Heard on the Hill: KU business dean gives advice to high schoolers; former KU CLAS dean Kim Wilcox could be headed to Hawaii; UDK reports on false fire alarms on campus

• I was pleased to serve as the emcee for the Journal-World’s annual Academic All-Stars luncheon on Tuesday (we’re honoring some pretty spiffy high schoolers this year, as you’ll see in Sunday’s paper).

The speaker for the event was Neeli Bendapudi, dean of the KU School of Business. She — in her usual enthusiastic manner — gave some pretty good advice for the young students in the room.

One thing that stuck out to me in particular was the suggestion that the one course that all students should take in college is some kind of a personal finance class.

I’ve written about some of the horror stories that can come about from students taking on too much debt, which is just one of the financial pitfalls that can arise from not being all that financially savvy.

Bendapudi said she was lobbying to get a personal finance course as a requirement for all students at KU, but hadn’t yet made much headway.

• A former KU dean of the College of Liberal Arts and Sciences is one of four finalists for a chancellorship at the University of Hawaii-Manoa.

Kim Wilcox, who also served a stint as president and CEO of the Kansas Board of Regents, currently is the provost at Michigan State University.
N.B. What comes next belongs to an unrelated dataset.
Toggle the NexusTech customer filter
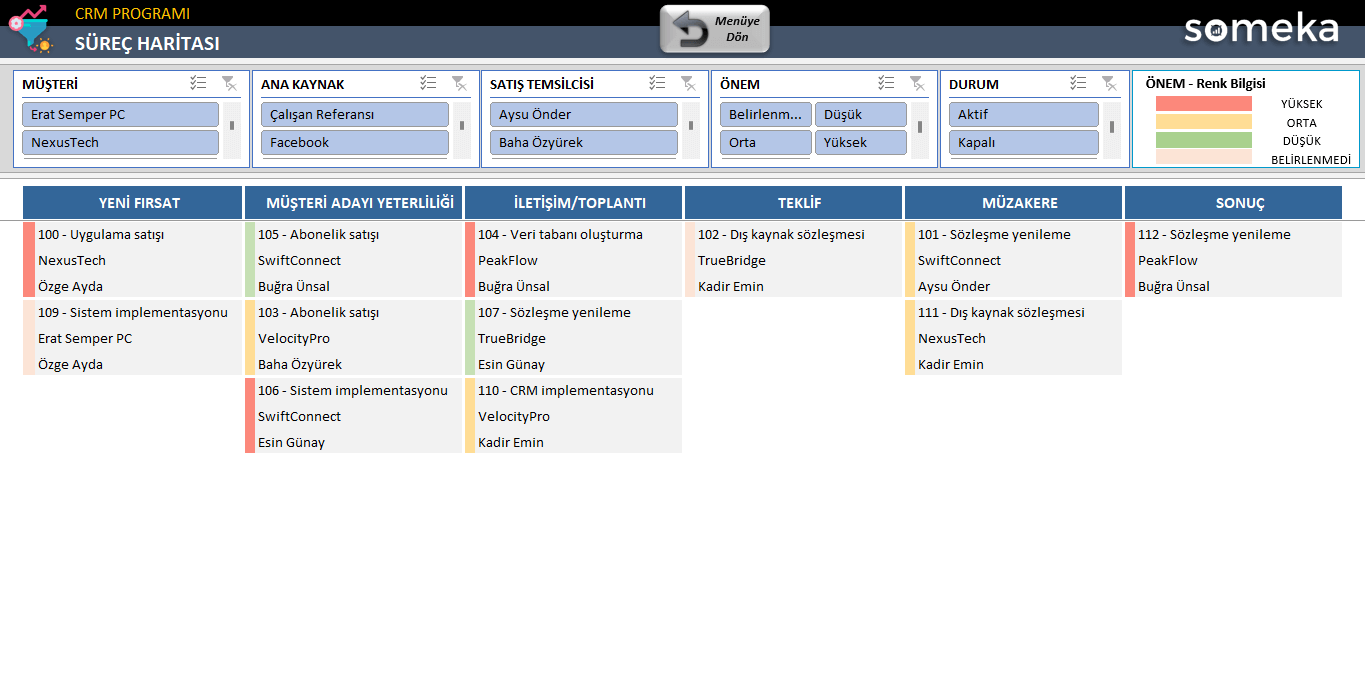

The other finalists are Robert Holub, chancellor of the University of Massachusetts at Amherst; Tom Apple, provost at the University of Delaware; and Carlo Montemagno, dean of the College of Engineering and Applied Science at the University of Cincinnati.

If you’re going to go chancelloring about somewhere, I’d wager that Hawaii isn’t necessarily too bad a place to do it.

• The University Daily Kansan filed this report on false alarms on campus. Many students who once lived in a residence hall can probably remember shivering in the cold after some false fire alarm.

The Kansan looked at how many were pulled maliciously, establishing that three were pulled in 2011 and 10 in 2010.

Of those, only one citation was issued.

“We investigate these the best that we can,” KUPD Maj. Chris Keary told the newspaper. “A lot of times when we get there, we know what station was pulled but everyone is gone at that point, so establishing a suspect can be difficult.”

The paper also mentioned that many times, alarms are triggered by other things like smoke from cooking.